● **Records shown**
···

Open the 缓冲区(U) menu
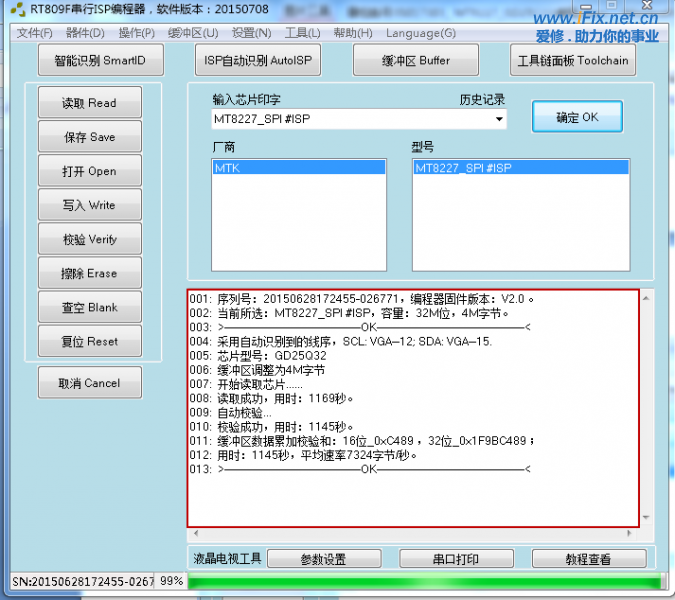 coord(193,33)
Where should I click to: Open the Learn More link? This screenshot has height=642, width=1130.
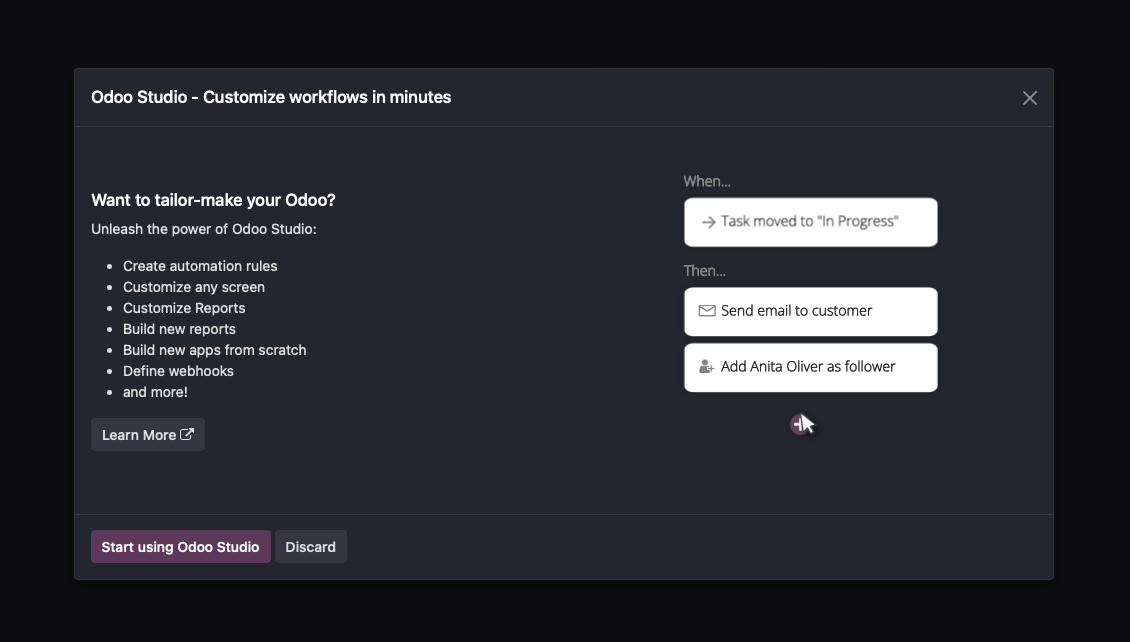click(139, 435)
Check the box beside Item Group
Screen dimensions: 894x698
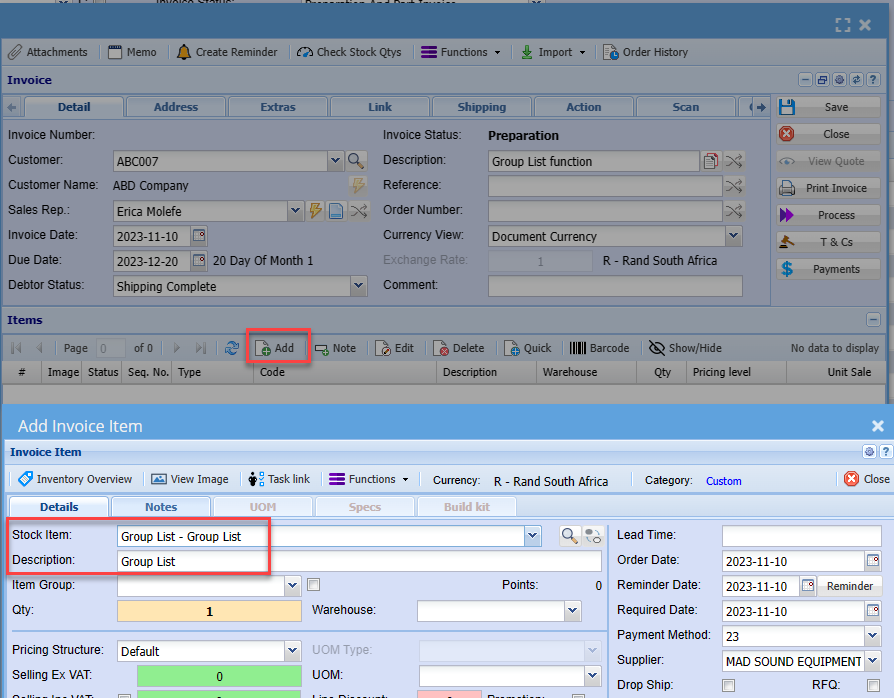pos(313,585)
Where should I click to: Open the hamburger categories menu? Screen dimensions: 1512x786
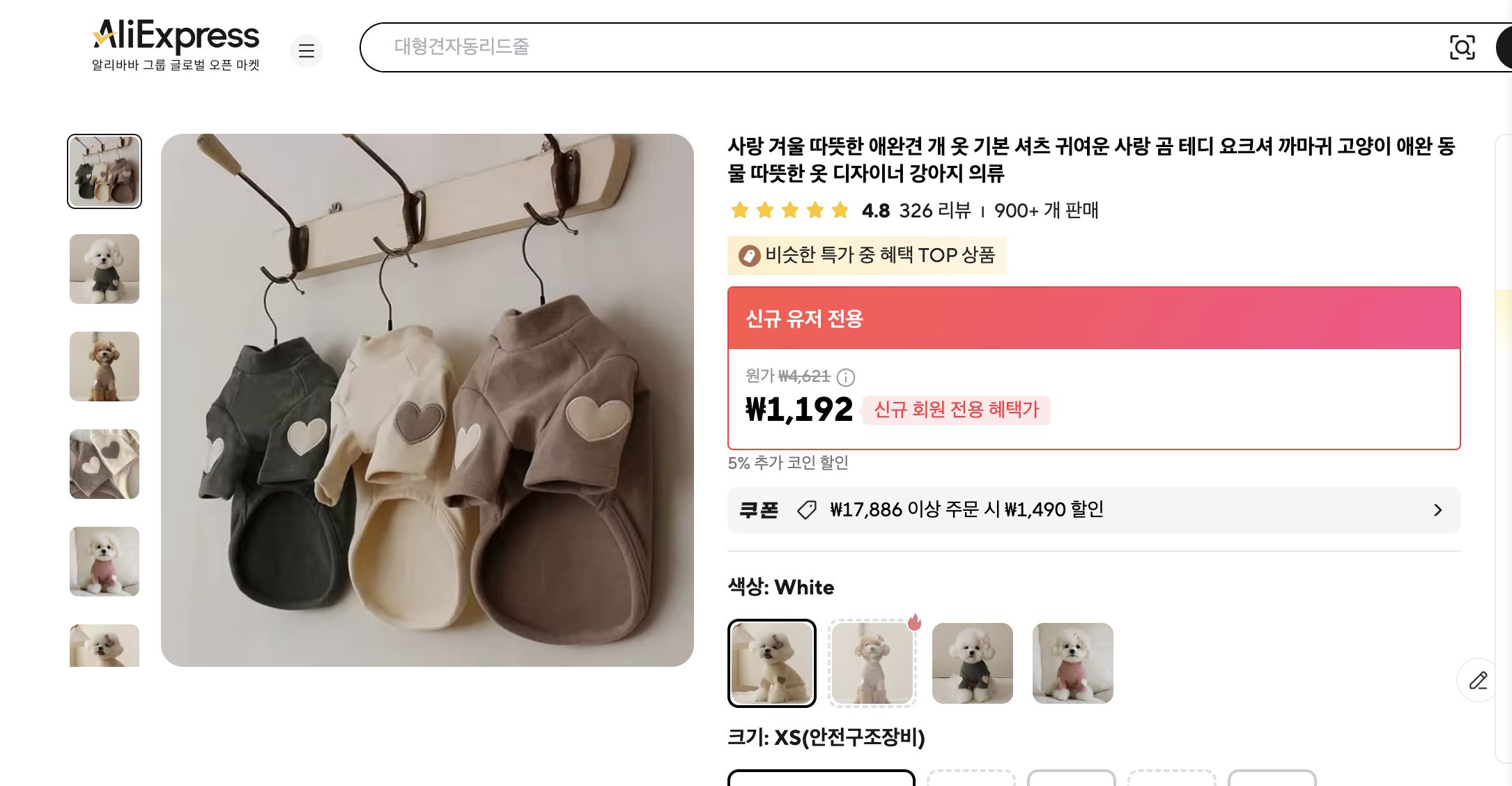(307, 51)
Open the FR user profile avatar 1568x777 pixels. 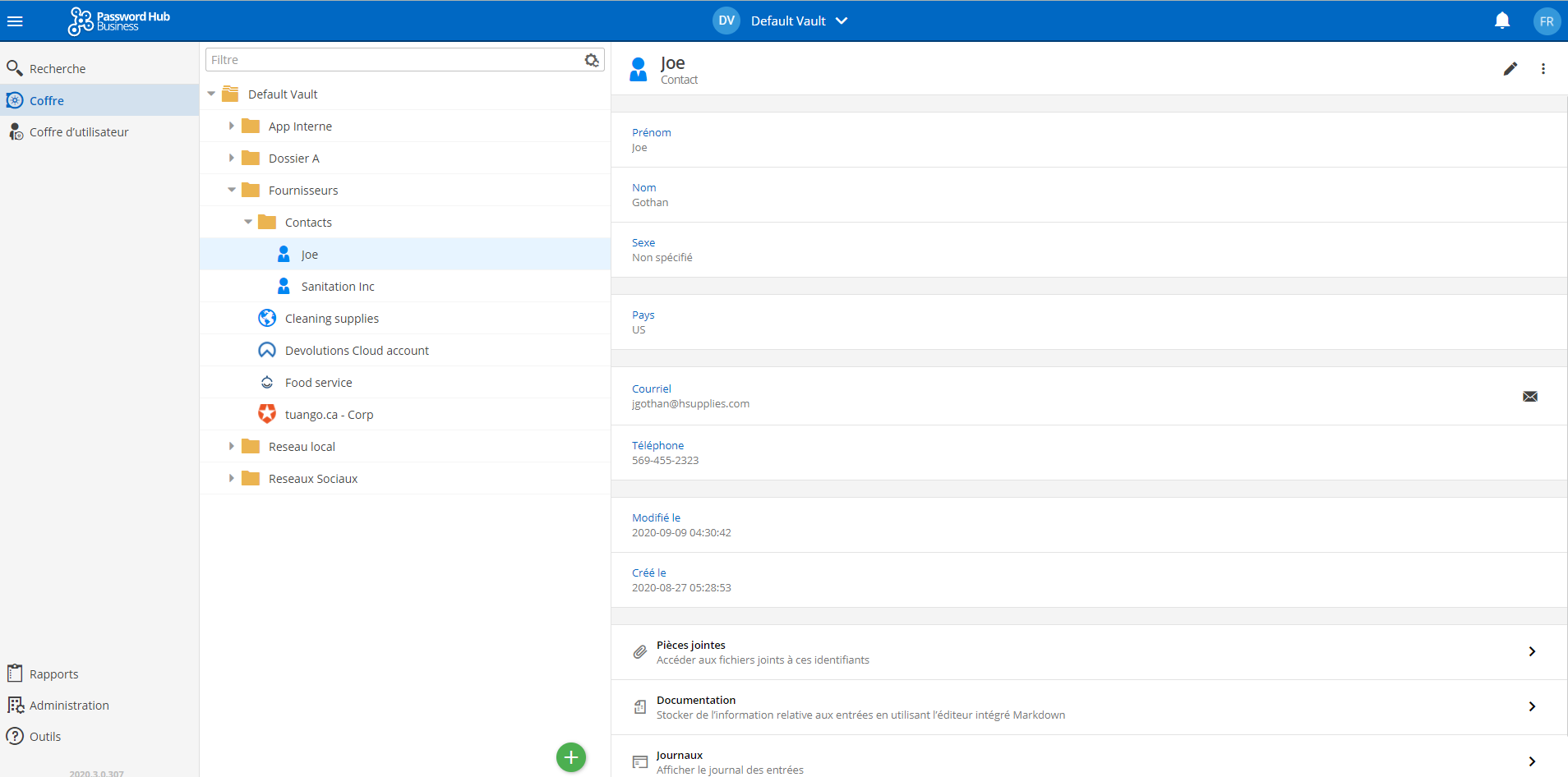[1546, 21]
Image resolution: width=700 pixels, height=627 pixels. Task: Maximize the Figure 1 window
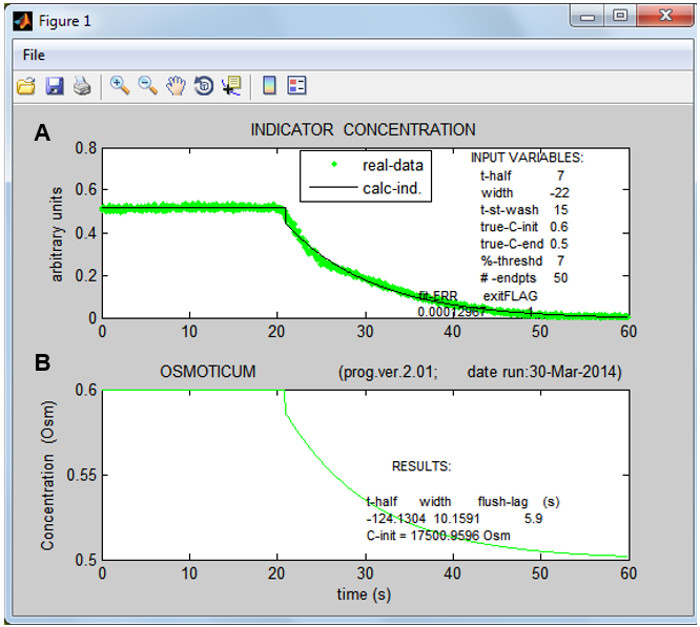coord(620,16)
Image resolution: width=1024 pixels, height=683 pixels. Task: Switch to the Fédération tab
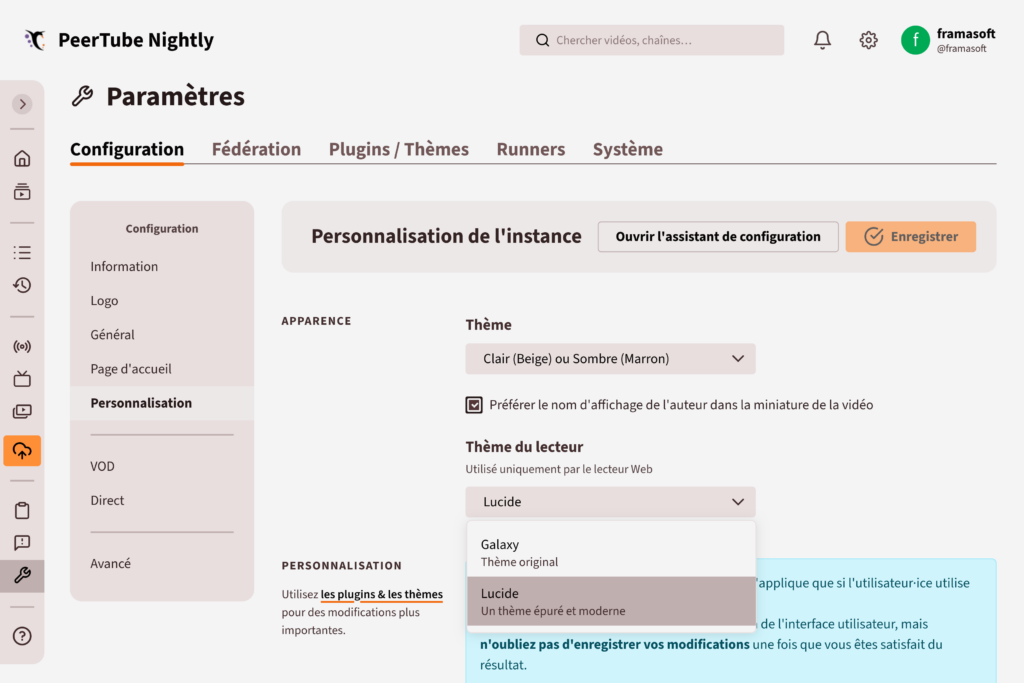(x=256, y=148)
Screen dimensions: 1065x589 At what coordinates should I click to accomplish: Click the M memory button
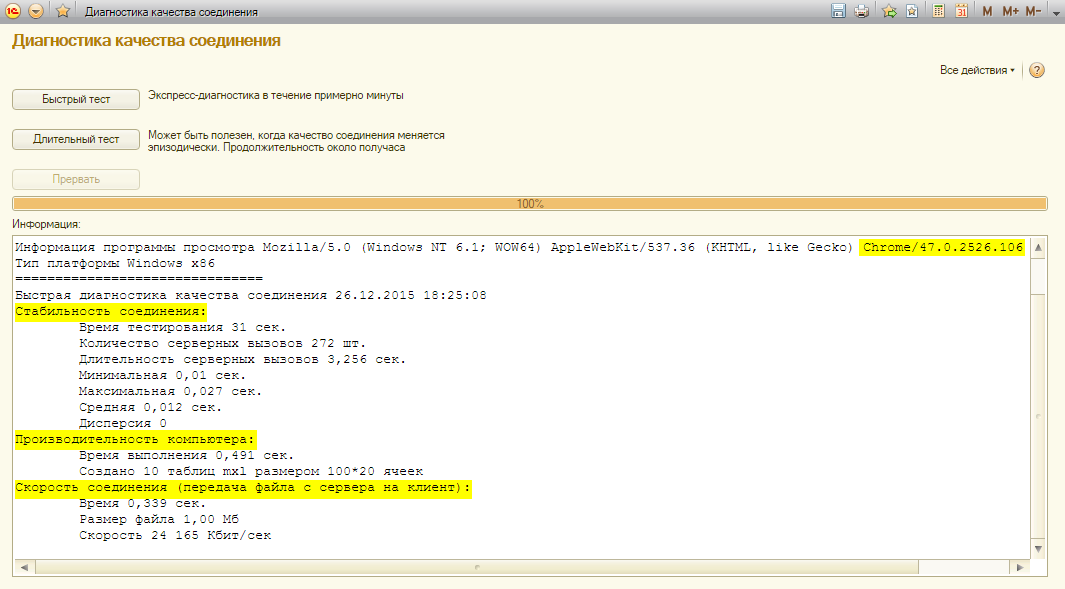pos(988,12)
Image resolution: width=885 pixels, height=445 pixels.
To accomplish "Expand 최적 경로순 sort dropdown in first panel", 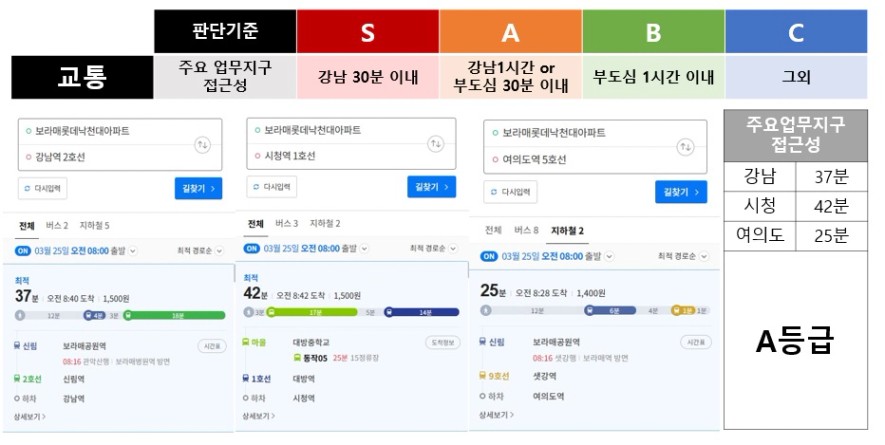I will tap(200, 251).
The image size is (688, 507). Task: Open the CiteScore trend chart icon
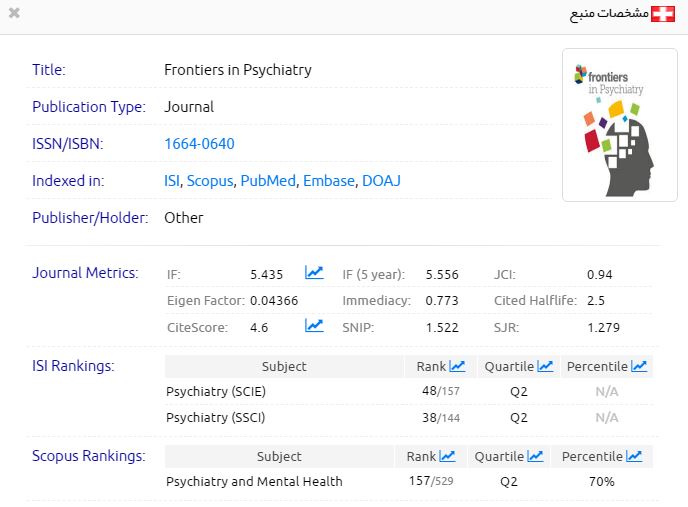point(314,326)
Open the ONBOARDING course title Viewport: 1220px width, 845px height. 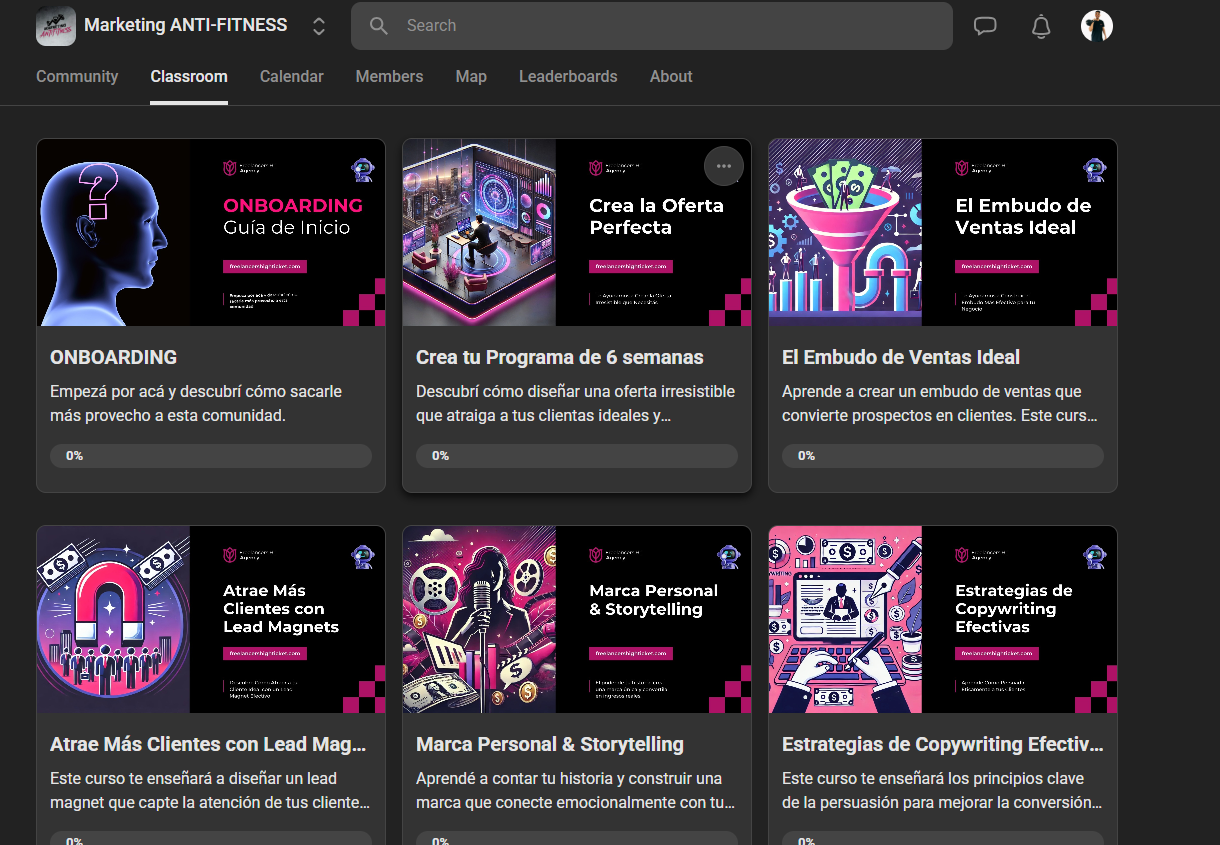coord(114,357)
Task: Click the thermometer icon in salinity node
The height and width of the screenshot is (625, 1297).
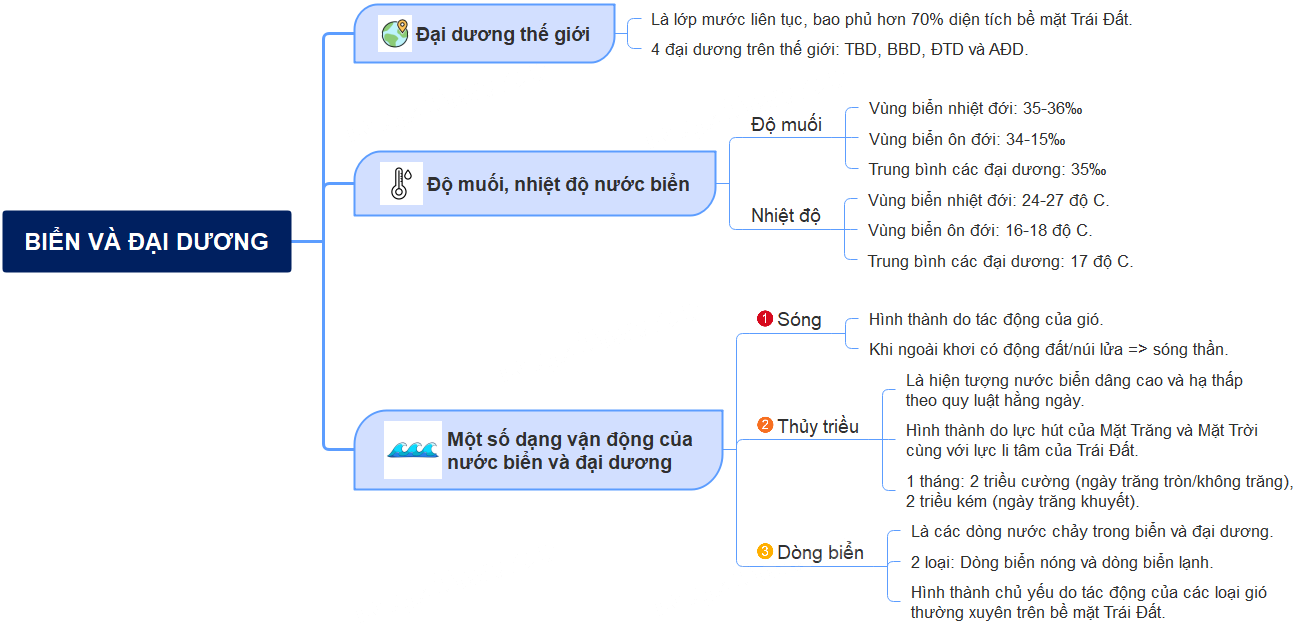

···

● **Exercise directions**
Repeat the lines from the line containing "Task: Click the" through the end of the material above exactly, with no pictures and nothing else.

● **Problem solution**
Task: Click the thermometer icon in salinity node
The height and width of the screenshot is (625, 1297).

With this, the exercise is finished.